A server-side request forgery (SSRF) vulnerability has been identified in Xuxueli XXL-Job versions through 3.3.2. The issue resides in the Job Trigger function of the XxlJobServiceImpl class within the XXL-Job Admin component. This vulnerability allows low-privileged users to manipulate the addressList parameter when manually triggering jobs, causing the server to send requests to attacker-controlled destinations. The exploitation of this vulnerability could lead to unauthorized access to internal HTTP services, exfiltration of sensitive job-related data, and misuse of platform credentials.

Impact

Exploitation of this vulnerability allows for server-side access to arbitrary HTTP targets reachable from the admin server. This could include internal services not exposed to the public, potentially leading to unauthorized data access or manipulation.
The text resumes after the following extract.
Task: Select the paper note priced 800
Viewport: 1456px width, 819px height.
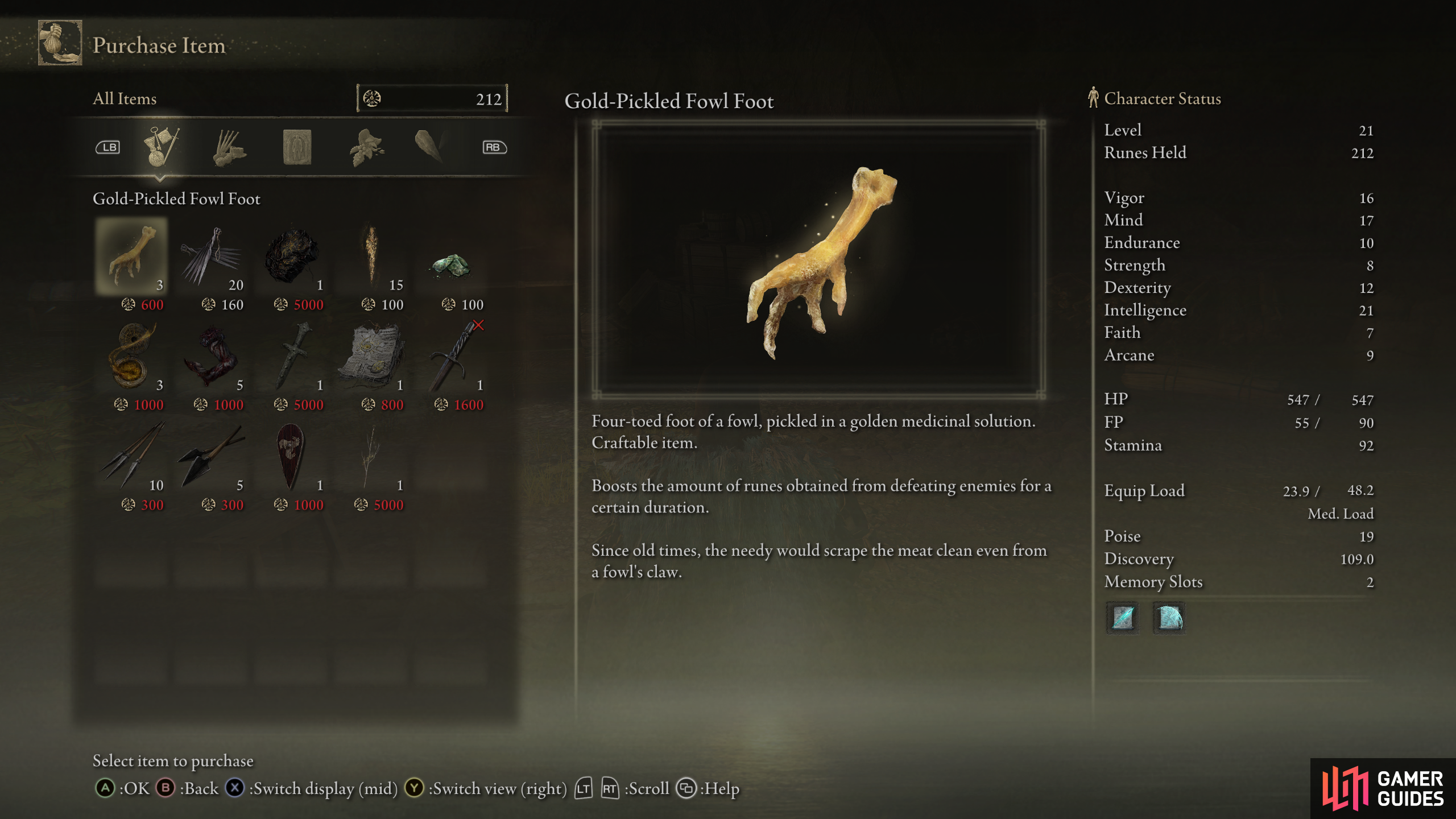Action: pyautogui.click(x=371, y=357)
Additionally, the vulnerability allows for the leakage of the XXL-JOB-ACCESS-TOKEN, which could be used to invoke administrative actions such as modifying executor statuses or managing job executions.

Reproduction

To reproduce this vulnerability, an authenticated user with permission over a job group can manually trigger a job through the XXL-JOB Admin interface. During this process, the user can supply an arbitrary addressList value, which will override the default executor addresses for the job. Once the job is triggered, the admin server will send a request to the specified address, including sensitive job execution metadata.

Remediation

Users are advised to update to version 3.4.1 or later, where this vulnerability has been addressed. For those unable to update, it is recommended to disable the manual triggering of jobs or to implement strict validation of the addressList parameter to ensure it only includes trusted, whitelisted URLs.